Alexa pictured Rock’s face if he ever saw Cyrgyn. He was skepti
cal and disbelieving even when he saw it with his own eyes. Confronted with a giant golden dragon, Rock Davis would be searching for the power source and remote control.
“It’s too personal, Rock. But thanks for the offer.”
He waited, but she had learned from him and kept silent. Finally his sigh hissed through the speaker.
“Okay. But you can come back when you’re done. You know that. We’ll always take you back.”
“Yeah? Your boss feel that way, too?” It was an impulsive question, and Alexa never acted on impulse. There was a good reason for that.
“My boss? Colin?”
“No, forget it.” Yeah, like he ever would.
“Colin feels the same way, you know that.”
“I wasn’t talking about Colin.” She pulled the phone away from her mouth. “Shit. Shit. Shitshitshitshit.” She kicked the side of the bed. “Look, Rock, I’ve got to go.

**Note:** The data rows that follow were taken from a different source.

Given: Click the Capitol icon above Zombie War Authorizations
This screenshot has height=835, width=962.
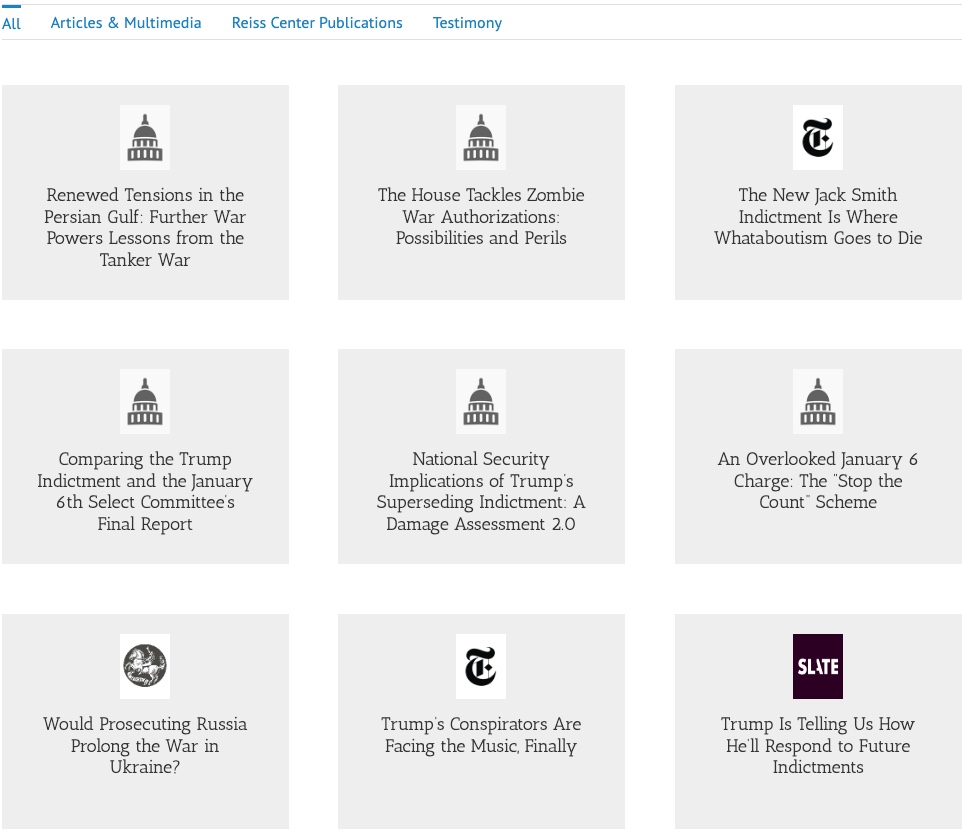Looking at the screenshot, I should tap(481, 138).
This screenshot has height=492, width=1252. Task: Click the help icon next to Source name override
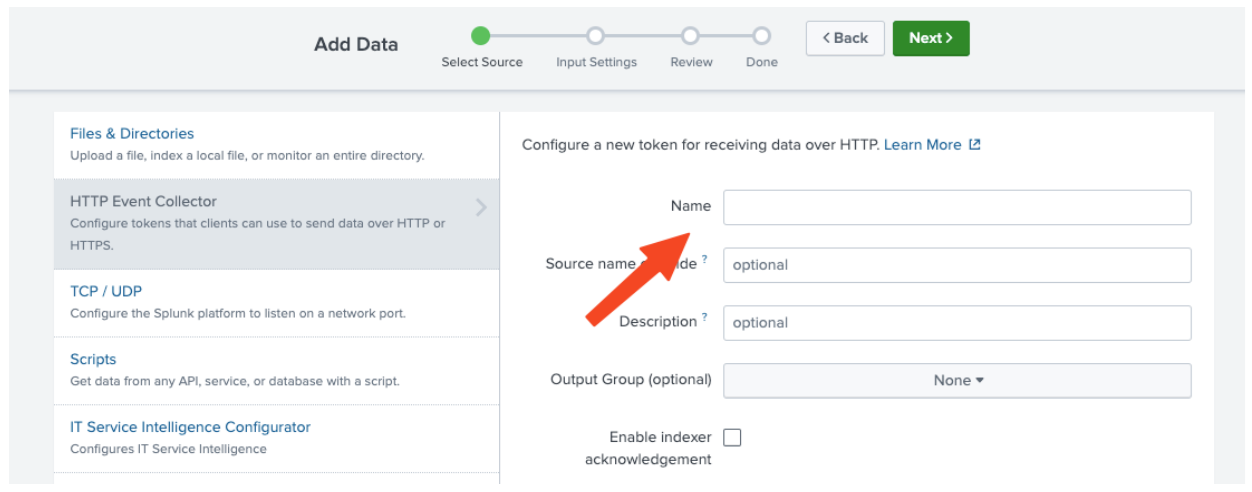pos(705,260)
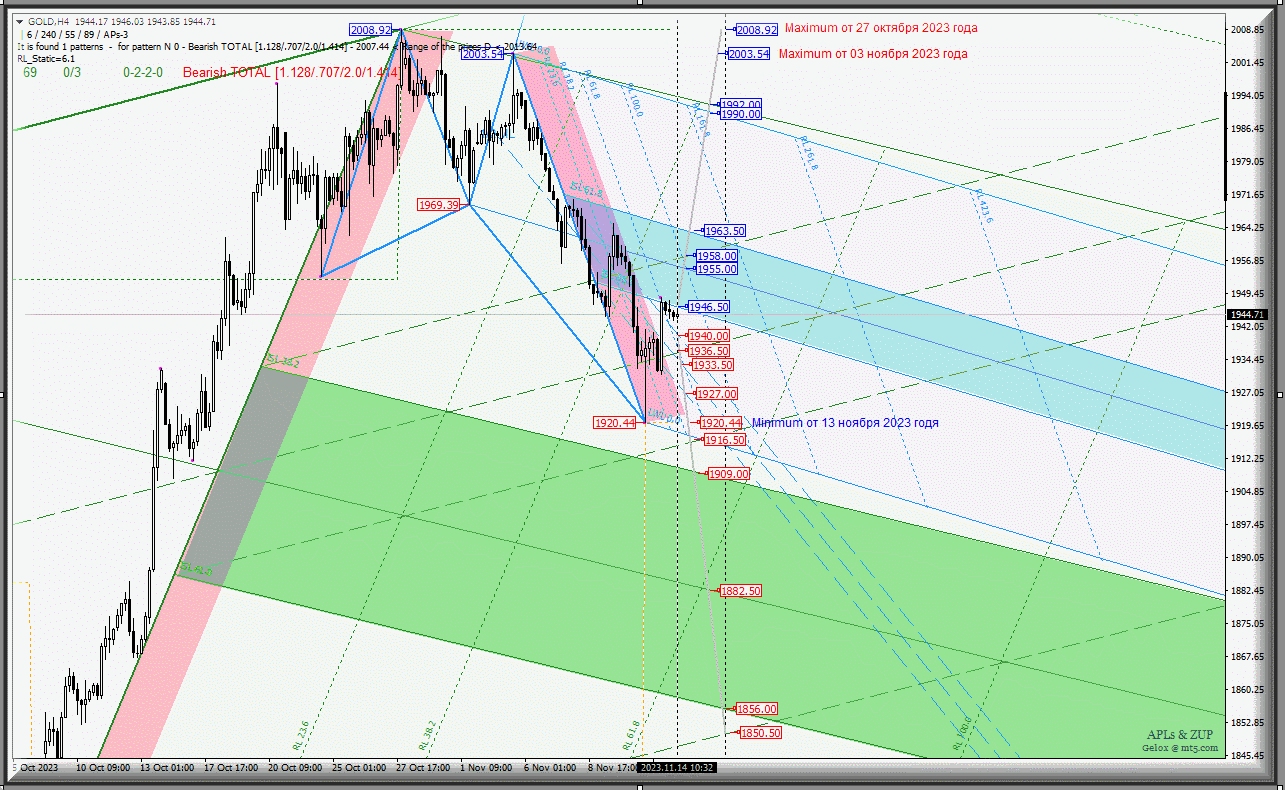Viewport: 1285px width, 790px height.
Task: Select the red 1856.00 price marker
Action: [756, 709]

I’ll call you. Eventually. Like on your birthday.”
She broke the connection and tossed the phone onto her messy bed, dropping onto her back next to it. Rock was worse than a bulldog. She had no hope he’d let this go.
* * *
The rest of the day passed quietly. Alexa got frustrated trying to find something useful on curses. Everything was fictional, or fanciful, or historical. She found a lot about talismans and counter-curses, but nothing on reversing a curse once it had been cast. And everything had a tongue-in-cheek or speculative attitude.
Cyrgyn slept, then left as soon as it was dark enough for him to cloak. She wanted to ask about the extent of his abilities—like why cloaking didn’t work during the day—but he held on to his annoyance and she didn’t think he’d be receptive to questions. Especially when Tars hadn’t made his move, and she didn’t know what hers was going to be.
The dragon had enough dexterity to press the button operating the hangar door, and when she heard it rumble she went downstairs to close it behind him.
He glided out onto the tarmac without looking back at her. She watched his wings unfurl and his neck stretch. He inhaled and snorted, and she could see his tension easing as his movements became more graceful. He lifted his forefeet off the ground, flapped his wings once, silently, and pushed off with his hind legs. Despite his twenty-foot wingspan she could barely hear the beat of those wings. She felt her throat swell at his beauty.